A federal investigator who tested positive for a deadly bacteria that affected five monkeys at a Louisiana primate research facility did not contact it while she was at the lab, the U.S. Centers for Disease Control and Prevention said on Thursday.
The worker likely became exposed to the bacteria, Burkholderia pseudomallei, during previous travels to parts of the world where the bacteria is endemic, Jason McDonald, a spokesman at the CDC, told Reuters.
Five monkeys at the high-security Tulane National Primate Research Center near New Orleans were accidentally infected with or exposed to the bacteria late last year.
Three of them had to be euthanized. The other two showed antibodies that indicated they had been exposed but never had any symptoms, Tulane officials said.
The rhesus macaque monkeys had been housed in the veterinary clinic of the center, about 40 miles north of New Orleans.

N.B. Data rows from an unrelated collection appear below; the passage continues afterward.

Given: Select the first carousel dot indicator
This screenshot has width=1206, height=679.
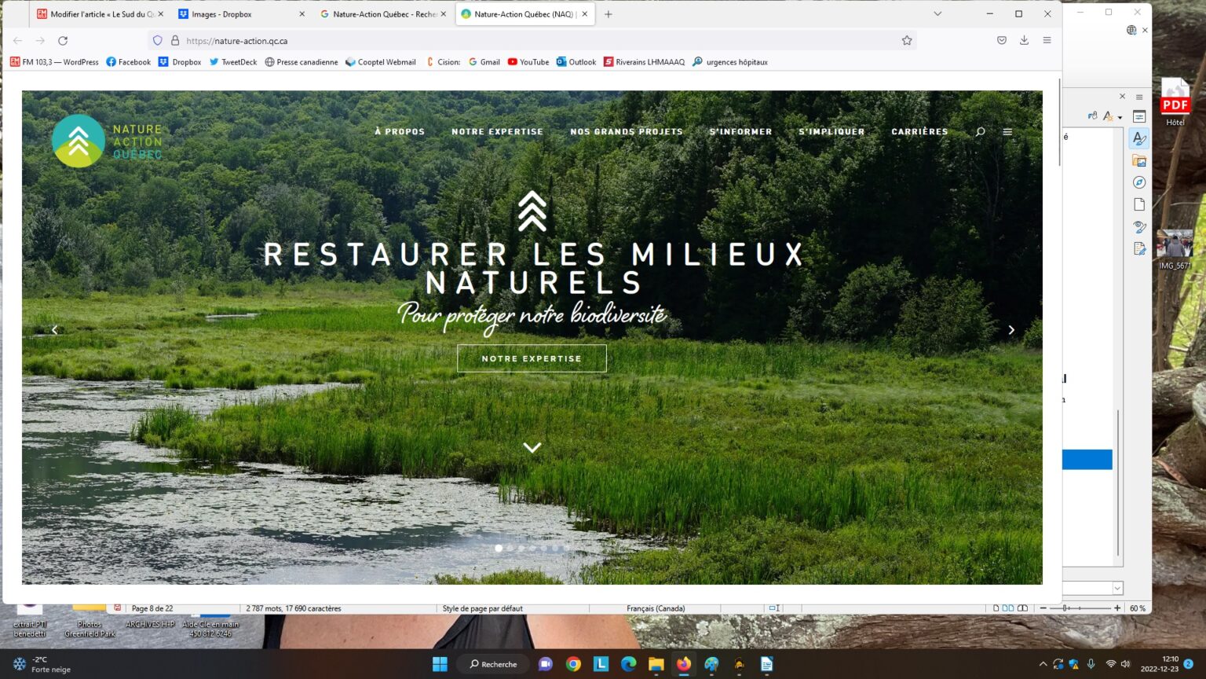Looking at the screenshot, I should pyautogui.click(x=499, y=549).
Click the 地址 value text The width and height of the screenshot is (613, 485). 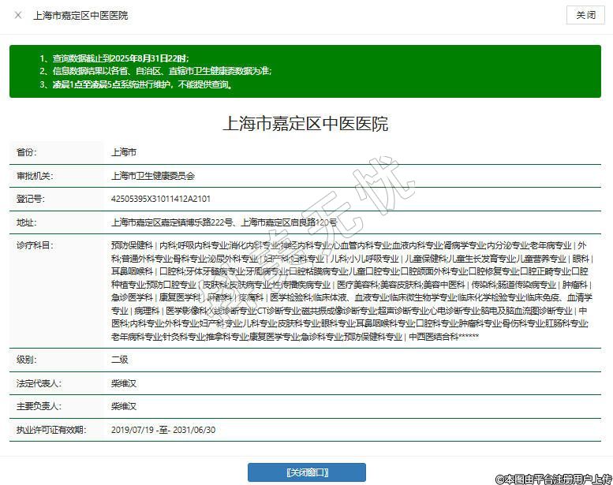[x=224, y=223]
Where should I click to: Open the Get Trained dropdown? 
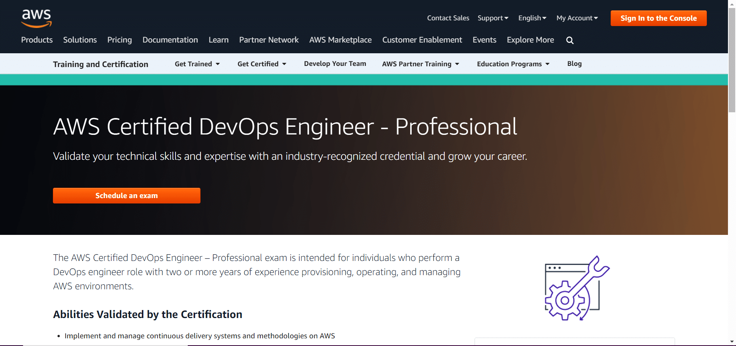(x=197, y=64)
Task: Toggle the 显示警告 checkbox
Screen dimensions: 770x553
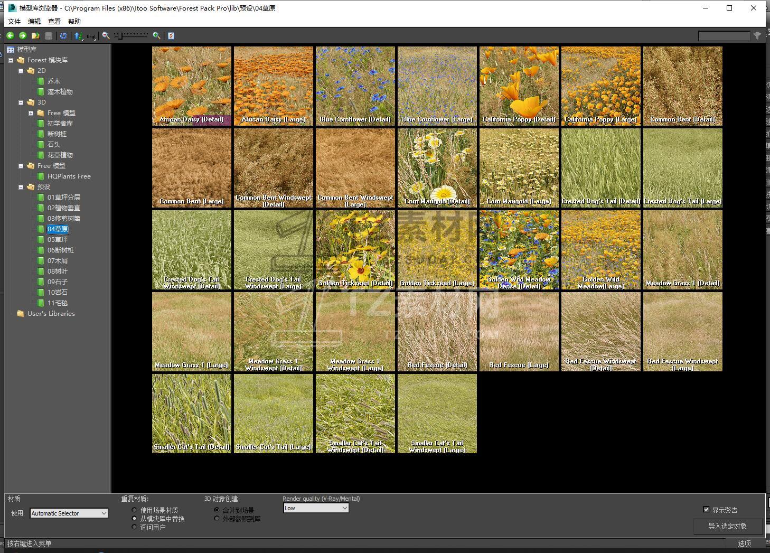Action: 706,510
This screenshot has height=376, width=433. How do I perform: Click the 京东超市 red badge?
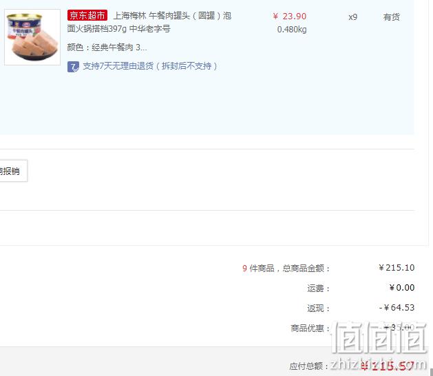coord(87,15)
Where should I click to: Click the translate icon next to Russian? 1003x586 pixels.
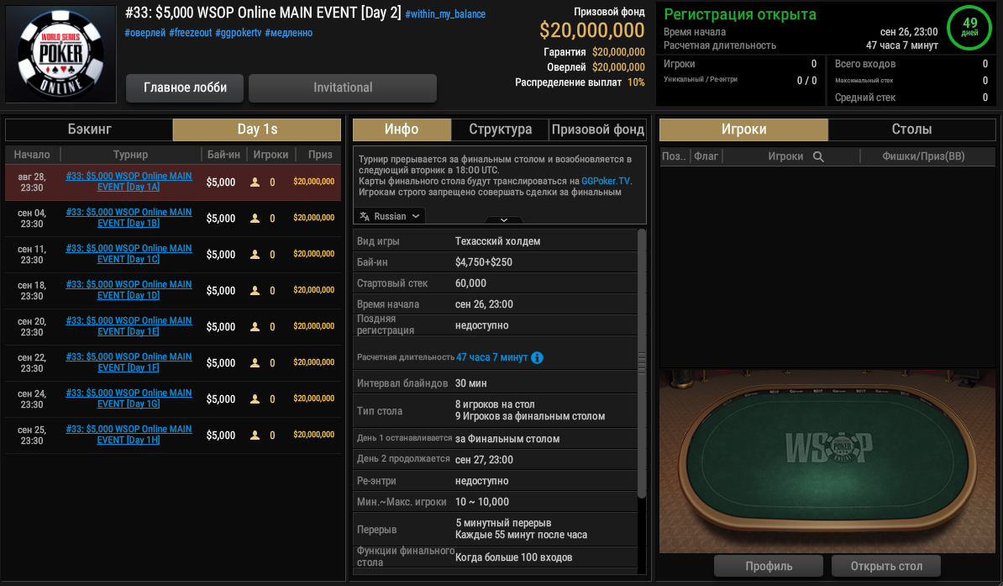(x=365, y=216)

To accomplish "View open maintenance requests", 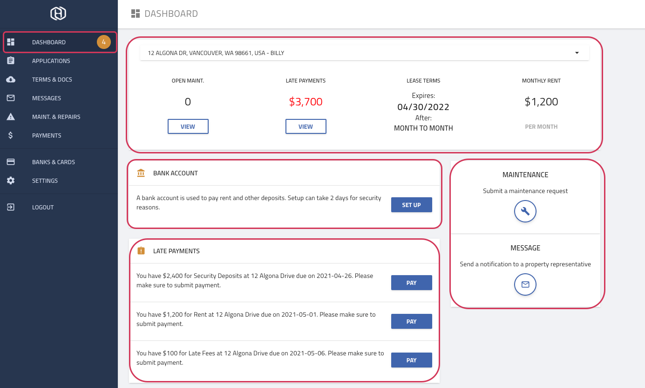I will (x=188, y=126).
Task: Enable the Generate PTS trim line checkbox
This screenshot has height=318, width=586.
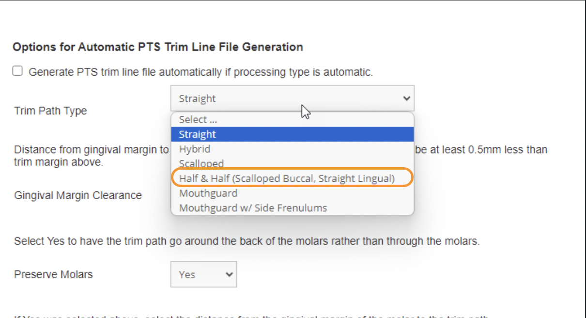Action: [18, 72]
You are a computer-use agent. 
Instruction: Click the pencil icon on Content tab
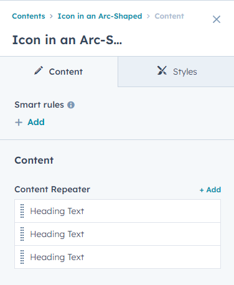pos(39,70)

Research on the bacteria, which was being done to find a vaccine, has been halted while investigators determine how the bacteria escaped from its confines in the lab, Tulane spokesman Mike Strecker said.
The clinic, which has been decontaminated, is believed to be where the monkeys contacted the bacteria while they were being treated for routine illnesses and injuries suffered in their breeding colony.
Lab workers, veterinary staff and other personnel have tested negative for the bacteria, CDC officials said earlier this week.
The bacteria can cause a disease called melioidosis in both humans and animals. It has a wide range of symptoms that can be confused with other diseases like tuberculosis or pneumonia, according to the CDC.
In late January, the investigator with the U.S. Department of Agriculture became sick after having visited the center, and an antibody test indicated she had been exposed to the bacteria, Strecker said.
But testing this week showed her antibody levels had not grown since her visit to the clinic, MacDonald said. That indicated the exposure was an old one, he said, and occurred before her investigation at the center.
CDC officials did not identify the country in which the investigator had been traveling, but said the bacteria was endemic in regions including Southeast Asia and Australia.